# Stuff and Things > Sports >  What happened to the British Open?

## donttread

The British Open is known for it's old style course challenges to the pros. Greens that won't hold, bunkers many of us could not crawl out of and the like. 
They are playing it now at the storied Old course at St. Andrews and watching the coverage some of the obstacles are other but the scores are too low for too many. 
This is a torny that is known for making the pros play the bumb and runs and trouble shots we amateurs have to do. As recently as 1999 the event was won with a score OVER par.
It looks like commercialization, good or bad has had it's way since then, starting with an unreal 8 stroke win by Tiger in 2000 double digits under par. Either fans want the lower scores ( not me) or as often happens in sports the powers that be have decided what the fans want for them
Now it was Friday I think where the commentator said there were 54 players at or under par. I said the wife What? She nodded that I had heard the guy correctly. Now on Saturday multiple players double digits under par. Just another event, nothing special anymore.
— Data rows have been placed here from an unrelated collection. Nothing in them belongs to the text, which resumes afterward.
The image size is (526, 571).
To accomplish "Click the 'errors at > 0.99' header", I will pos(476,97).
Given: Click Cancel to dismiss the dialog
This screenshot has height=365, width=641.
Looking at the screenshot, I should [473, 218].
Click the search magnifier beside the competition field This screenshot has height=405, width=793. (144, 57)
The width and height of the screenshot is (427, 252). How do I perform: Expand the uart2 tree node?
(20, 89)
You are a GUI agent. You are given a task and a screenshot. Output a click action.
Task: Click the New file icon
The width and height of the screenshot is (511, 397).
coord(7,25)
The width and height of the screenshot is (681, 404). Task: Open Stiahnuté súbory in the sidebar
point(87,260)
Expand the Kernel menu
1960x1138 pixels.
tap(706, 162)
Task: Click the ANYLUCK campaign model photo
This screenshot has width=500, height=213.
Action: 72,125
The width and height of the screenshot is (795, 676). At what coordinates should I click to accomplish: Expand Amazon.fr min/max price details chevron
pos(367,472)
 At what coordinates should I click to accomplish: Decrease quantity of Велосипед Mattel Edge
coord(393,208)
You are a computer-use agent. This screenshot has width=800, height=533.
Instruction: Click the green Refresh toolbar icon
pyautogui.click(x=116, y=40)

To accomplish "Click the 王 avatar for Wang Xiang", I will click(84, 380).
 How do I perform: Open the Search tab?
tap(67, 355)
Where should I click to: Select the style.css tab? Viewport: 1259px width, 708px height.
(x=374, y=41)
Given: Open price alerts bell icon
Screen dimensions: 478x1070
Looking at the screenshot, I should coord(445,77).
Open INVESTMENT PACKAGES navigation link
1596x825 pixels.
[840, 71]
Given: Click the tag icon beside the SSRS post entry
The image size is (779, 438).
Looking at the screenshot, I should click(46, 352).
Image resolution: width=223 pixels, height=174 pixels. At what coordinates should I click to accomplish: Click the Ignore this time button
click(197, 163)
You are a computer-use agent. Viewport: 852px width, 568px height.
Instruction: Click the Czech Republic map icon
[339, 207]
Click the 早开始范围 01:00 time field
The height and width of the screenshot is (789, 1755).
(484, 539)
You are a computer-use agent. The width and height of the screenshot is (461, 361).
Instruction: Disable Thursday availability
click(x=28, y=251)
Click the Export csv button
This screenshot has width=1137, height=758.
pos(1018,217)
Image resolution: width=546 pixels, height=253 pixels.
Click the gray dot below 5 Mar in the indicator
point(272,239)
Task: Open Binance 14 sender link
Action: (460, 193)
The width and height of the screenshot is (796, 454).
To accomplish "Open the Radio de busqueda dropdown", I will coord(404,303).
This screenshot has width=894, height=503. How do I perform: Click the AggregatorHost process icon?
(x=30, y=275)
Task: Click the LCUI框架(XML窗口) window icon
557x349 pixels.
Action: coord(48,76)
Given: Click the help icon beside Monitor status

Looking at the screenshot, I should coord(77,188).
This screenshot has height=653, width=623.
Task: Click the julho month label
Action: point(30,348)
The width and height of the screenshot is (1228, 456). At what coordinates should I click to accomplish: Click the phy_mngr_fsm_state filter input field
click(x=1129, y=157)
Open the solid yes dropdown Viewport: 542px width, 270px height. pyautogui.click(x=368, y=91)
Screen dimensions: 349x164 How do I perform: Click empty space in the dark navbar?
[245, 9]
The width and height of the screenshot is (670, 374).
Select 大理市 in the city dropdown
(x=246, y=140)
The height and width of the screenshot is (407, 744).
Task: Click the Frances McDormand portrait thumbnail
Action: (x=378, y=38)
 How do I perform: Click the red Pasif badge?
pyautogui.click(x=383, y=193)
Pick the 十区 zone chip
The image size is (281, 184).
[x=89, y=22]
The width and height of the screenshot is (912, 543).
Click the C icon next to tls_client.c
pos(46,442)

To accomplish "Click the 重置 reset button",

Does anyone else think big time sports sometimes tell the fans what they want instead of asking? NFL comes to mind

----------


## Taxcutter

Where is the howling wind St. Andrews is famous for?

----------

donttread (08-05-2022)

----------


## Freewill

I think I read that the longest drive was 421 yards.  Which on some course would drive a par 5.

The old saw was "drive for show, putt for dough."  I always thought that to be BS and the USGA is proving me correct.  How many greens did we see being driven even 10 years ago?  I did notice something that may or may not be true, but it appears the historic rough is not as rough as it used to be.  Used to be if a shot strayed you were practically buried in the grass, I did not see that this year.


What is the average driver distance on the PGA Tour?It is fascinating that 50 yards separate the longest driver on tour (Dechambeau) from the shortest driver on Tour (K.J. Choi). Choi’s average drive is 271 yards. Over the last 30 years, the average driving distance on the PGA tour has increased by 39 yards, a 15% increase.

----------

donttread (08-05-2022)

----------


## donttread

> I think I read that the longest drive was 421 yards.  Which on some course would drive a par 5.
> 
> The old saw was "drive for show, putt for dough."  I always thought that to be BS and the USGA is proving me correct.  How many greens did we see being driven even 10 years ago?  I did notice something that may or may not be true, but it appears the historic rough is not as rough as it used to be.  Used to be if a shot strayed you were practically buried in the grass, I did not see that this year.
> 
> 
> What is the average driver distance on the PGA Tour?It is fascinating that 50 yards separate the longest driver on tour (Dechambeau) from the shortest driver on Tour (K.J. Choi). Choi’s average drive is 271 yards. Over the last 30 years, the average driving distance on the PGA tour has increased by 39 yards, a 15% increase.


You can't build the holes long enough really considering the membership has to play them, albeit from different tees. What you can do is making missing the fairway a real issue like carnoustie. Not difficult, if all else fails grow hay. Then those big drives become riskier.

----------